A couple nights ago, we watched Frontline as it covered the affects of the earthquake in Haiti. Wow, what an aptly named program. The video on this show has such an immediacy and completeness about it--the camera seems to be in the middle of things, instead of merely recording the action--that you feel as if you're right there.
As I watched the hour-long show, I jotted down a few words from the program. Here they are.
The world is coming to an end.
The first thing I noticed is the dust. And then the crying: one in ten people died.
People who live and work here found themselves in a strange land.
The earthquake decimated a weak and inefficient government.
With the city in ruins, makeshift camps appeared everywhere.
More than one million people in Port-au-Prince are homeless.
What pain I'm in, my God. What suffering.
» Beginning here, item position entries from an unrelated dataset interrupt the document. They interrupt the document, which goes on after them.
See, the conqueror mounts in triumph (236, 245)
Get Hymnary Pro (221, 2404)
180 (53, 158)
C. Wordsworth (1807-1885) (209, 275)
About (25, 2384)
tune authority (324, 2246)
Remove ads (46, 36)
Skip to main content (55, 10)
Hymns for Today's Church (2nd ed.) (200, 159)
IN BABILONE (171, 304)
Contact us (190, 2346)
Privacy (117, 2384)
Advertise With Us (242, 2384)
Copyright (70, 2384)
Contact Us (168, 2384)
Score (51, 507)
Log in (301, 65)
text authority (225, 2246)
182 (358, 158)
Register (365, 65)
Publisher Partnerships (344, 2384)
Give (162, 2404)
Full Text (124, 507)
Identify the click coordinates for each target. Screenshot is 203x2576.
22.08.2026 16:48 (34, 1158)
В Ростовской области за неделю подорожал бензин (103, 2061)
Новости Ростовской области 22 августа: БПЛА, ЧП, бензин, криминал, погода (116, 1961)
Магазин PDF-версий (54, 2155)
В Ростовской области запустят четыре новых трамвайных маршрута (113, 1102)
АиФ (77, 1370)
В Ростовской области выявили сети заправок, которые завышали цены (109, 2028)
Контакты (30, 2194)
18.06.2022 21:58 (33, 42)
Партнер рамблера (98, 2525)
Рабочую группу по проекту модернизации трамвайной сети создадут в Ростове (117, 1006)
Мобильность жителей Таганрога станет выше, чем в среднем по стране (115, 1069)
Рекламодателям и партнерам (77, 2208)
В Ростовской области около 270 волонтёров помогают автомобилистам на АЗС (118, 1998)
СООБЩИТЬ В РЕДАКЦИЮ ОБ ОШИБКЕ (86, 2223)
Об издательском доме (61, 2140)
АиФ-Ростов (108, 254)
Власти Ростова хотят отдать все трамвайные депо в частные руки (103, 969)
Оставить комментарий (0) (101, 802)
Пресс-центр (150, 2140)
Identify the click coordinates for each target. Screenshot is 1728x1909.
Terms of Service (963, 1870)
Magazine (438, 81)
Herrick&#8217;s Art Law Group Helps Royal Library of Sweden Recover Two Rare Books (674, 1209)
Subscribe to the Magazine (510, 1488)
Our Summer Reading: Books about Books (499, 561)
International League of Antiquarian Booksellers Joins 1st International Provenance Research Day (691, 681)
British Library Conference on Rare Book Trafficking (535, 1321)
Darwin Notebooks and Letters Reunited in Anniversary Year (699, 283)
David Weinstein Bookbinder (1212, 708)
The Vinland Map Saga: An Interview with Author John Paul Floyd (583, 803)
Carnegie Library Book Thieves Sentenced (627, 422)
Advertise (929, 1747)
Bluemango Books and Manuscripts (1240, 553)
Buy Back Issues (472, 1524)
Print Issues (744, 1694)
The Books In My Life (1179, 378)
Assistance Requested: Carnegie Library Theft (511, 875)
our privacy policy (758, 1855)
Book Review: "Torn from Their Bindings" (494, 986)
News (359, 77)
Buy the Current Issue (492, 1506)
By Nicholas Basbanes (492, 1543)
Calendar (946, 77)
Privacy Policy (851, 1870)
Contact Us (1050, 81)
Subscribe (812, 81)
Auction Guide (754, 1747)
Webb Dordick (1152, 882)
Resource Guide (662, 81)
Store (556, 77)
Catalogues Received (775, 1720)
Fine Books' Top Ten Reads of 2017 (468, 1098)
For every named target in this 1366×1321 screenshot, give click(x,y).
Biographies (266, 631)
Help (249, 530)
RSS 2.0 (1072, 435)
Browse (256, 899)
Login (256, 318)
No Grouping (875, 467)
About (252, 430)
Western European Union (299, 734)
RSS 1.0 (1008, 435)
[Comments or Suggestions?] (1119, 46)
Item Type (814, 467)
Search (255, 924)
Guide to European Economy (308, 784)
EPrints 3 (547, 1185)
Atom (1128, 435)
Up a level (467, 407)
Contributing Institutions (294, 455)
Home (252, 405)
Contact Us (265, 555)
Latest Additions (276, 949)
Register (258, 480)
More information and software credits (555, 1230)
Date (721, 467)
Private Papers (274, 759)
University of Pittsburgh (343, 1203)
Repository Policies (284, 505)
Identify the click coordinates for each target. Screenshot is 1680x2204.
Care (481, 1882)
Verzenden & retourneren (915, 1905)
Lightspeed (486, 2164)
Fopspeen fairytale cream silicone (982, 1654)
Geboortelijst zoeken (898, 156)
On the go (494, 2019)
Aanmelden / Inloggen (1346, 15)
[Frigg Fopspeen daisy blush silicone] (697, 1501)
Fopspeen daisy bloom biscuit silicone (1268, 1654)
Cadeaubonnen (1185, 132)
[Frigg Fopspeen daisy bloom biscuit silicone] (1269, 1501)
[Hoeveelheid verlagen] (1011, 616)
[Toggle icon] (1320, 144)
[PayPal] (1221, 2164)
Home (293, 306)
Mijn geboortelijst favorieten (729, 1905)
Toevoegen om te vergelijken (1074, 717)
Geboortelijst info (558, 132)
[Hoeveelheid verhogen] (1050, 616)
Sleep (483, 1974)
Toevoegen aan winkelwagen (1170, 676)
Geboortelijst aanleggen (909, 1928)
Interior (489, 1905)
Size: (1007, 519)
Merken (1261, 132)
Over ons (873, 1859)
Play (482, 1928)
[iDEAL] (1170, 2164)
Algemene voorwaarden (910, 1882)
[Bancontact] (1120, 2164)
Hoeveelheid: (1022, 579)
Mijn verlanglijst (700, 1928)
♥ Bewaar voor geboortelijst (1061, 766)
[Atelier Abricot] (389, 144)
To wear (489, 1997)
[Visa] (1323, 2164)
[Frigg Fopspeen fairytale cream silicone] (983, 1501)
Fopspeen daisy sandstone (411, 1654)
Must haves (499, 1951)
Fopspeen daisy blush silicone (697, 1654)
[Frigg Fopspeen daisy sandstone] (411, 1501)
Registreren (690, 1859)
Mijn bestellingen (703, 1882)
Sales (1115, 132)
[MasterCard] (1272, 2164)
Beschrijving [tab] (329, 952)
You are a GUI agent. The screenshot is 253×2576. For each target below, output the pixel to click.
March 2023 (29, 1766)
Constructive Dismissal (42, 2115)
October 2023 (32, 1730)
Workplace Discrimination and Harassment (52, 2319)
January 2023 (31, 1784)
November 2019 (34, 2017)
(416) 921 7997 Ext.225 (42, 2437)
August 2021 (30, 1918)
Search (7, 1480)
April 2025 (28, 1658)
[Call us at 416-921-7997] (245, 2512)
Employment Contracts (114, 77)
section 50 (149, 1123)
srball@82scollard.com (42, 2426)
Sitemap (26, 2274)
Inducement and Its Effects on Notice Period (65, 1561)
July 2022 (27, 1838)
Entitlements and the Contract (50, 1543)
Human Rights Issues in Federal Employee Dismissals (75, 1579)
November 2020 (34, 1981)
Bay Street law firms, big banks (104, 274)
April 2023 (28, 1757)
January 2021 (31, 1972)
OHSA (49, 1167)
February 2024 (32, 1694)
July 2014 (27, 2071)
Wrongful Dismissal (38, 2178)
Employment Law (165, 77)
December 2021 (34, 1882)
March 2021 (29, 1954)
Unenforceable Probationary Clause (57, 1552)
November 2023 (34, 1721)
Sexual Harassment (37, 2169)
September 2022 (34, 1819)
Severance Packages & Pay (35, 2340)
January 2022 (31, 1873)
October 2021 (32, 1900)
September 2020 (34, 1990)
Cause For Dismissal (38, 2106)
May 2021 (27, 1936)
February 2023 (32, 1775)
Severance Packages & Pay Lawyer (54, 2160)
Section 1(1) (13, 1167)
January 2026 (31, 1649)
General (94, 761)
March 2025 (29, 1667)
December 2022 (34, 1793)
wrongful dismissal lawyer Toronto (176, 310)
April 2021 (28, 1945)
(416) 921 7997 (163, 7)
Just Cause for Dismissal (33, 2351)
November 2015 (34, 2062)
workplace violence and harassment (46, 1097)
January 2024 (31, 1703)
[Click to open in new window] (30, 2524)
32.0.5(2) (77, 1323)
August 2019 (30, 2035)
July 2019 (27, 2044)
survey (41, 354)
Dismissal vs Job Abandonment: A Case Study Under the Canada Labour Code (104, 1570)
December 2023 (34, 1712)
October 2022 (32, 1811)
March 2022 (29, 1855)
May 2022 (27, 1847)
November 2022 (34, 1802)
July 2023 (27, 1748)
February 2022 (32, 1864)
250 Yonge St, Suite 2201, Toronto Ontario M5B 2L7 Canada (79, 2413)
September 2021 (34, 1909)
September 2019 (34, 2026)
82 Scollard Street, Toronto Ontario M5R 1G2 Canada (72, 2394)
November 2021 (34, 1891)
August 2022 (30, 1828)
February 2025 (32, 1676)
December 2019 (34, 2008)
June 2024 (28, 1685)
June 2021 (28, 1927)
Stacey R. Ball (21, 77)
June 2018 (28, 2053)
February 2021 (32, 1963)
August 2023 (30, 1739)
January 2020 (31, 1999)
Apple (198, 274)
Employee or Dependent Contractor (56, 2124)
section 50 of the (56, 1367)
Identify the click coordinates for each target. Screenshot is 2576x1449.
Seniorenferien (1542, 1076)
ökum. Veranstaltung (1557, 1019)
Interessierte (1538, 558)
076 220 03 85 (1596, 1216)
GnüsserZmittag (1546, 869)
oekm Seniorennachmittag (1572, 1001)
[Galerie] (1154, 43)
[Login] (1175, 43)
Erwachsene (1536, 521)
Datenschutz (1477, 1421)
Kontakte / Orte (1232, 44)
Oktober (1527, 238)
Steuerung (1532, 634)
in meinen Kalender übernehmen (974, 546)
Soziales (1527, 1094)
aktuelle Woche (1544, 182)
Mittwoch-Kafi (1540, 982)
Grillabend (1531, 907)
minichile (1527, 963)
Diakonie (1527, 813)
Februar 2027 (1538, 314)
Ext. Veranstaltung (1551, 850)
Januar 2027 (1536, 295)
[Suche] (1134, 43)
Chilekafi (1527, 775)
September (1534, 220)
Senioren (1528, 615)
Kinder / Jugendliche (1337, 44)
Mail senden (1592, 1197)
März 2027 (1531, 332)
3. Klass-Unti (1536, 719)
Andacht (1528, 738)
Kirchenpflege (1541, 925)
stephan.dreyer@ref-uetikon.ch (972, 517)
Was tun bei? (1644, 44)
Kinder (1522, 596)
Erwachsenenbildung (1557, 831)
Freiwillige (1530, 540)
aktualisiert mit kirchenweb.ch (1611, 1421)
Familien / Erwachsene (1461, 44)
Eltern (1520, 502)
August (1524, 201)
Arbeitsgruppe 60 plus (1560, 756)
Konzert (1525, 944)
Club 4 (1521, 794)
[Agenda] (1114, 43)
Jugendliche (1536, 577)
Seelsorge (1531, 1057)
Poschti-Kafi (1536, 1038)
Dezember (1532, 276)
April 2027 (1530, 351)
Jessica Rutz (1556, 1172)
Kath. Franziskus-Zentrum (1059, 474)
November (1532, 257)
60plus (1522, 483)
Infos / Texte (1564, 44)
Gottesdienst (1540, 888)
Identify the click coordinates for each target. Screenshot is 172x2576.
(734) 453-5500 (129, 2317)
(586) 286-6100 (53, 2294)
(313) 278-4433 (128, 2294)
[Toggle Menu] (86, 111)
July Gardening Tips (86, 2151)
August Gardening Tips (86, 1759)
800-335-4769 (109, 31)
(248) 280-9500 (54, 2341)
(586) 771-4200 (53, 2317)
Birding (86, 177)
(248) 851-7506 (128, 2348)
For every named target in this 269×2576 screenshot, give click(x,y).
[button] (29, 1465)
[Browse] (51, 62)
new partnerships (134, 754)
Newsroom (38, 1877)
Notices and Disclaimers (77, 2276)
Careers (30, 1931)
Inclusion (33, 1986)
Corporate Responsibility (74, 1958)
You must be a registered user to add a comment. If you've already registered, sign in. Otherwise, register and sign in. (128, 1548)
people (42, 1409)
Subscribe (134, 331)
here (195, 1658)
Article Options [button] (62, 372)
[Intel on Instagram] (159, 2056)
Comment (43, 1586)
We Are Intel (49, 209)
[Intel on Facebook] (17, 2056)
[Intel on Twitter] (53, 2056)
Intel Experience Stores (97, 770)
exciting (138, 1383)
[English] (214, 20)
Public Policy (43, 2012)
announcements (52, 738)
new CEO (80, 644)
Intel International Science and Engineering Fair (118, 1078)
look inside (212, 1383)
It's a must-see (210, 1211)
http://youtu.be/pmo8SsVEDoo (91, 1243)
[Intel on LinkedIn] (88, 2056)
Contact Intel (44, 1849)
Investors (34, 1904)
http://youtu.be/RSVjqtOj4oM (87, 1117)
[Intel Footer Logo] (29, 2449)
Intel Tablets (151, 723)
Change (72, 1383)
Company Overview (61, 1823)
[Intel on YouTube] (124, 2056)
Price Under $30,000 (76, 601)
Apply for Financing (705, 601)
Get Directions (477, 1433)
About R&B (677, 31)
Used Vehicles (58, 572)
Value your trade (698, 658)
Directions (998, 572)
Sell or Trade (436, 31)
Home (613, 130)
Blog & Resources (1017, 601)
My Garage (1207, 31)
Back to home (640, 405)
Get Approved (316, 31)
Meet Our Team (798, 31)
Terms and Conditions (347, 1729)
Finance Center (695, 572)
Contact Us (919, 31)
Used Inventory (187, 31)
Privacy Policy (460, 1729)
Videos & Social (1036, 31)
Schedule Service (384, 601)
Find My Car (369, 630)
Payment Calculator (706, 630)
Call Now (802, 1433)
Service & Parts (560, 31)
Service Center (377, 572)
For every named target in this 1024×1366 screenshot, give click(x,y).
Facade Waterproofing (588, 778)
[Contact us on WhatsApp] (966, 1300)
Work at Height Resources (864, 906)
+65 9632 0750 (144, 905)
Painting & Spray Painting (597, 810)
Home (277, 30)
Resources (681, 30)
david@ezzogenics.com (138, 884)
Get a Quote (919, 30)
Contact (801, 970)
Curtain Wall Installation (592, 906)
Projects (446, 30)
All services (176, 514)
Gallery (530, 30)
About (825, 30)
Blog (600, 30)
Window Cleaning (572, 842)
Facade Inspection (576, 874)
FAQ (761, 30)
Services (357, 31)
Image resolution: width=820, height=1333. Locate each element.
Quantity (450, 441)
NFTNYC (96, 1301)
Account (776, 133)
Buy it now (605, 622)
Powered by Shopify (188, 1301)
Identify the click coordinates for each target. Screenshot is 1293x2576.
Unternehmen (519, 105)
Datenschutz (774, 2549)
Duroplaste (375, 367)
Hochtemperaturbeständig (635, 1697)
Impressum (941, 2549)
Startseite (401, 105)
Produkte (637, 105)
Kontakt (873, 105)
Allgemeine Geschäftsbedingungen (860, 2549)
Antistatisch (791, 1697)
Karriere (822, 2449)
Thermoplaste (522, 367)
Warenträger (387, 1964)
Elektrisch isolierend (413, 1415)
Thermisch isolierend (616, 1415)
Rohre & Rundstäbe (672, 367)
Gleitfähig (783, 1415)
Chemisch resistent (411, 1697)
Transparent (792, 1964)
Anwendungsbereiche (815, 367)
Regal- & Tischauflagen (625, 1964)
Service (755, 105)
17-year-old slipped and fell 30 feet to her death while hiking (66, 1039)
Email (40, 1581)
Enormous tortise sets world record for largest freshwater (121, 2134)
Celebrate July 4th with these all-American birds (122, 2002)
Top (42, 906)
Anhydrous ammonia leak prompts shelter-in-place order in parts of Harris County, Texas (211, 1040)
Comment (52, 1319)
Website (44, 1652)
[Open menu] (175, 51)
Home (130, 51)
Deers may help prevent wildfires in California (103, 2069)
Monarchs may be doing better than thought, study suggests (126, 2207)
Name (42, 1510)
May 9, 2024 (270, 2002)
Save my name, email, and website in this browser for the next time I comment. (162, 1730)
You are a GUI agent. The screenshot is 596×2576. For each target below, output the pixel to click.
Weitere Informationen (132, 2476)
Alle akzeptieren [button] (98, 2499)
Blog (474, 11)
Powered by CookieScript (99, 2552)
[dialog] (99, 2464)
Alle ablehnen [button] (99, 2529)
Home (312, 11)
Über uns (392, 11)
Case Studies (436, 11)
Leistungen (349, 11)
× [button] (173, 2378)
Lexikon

For many Haitians, their faith rests only in the hands of God.
Haiti's story is one of a dream denied.
The Bottom Billion by Paul Collier
When I went to Haiti, I saw a country that abounded in economic opportunities.
There was a real spirit and hope that at last things were going to improve.
Per capita, Haiti has one of the highest concentration of NGOs in the world.
capacity- the entrenched elite, a handful of families.
Nearly half of all American households have contributed to Haitian relief.
We are already invested and we don't want that investment to go to waste. We want a postive outcome.
One toilet per thousand.
The stench has moved from bodies to the stench of the living.
But the big worry for everyone was the coming rains.
The above picture of Fort National was taken by missionary Karen Bultje.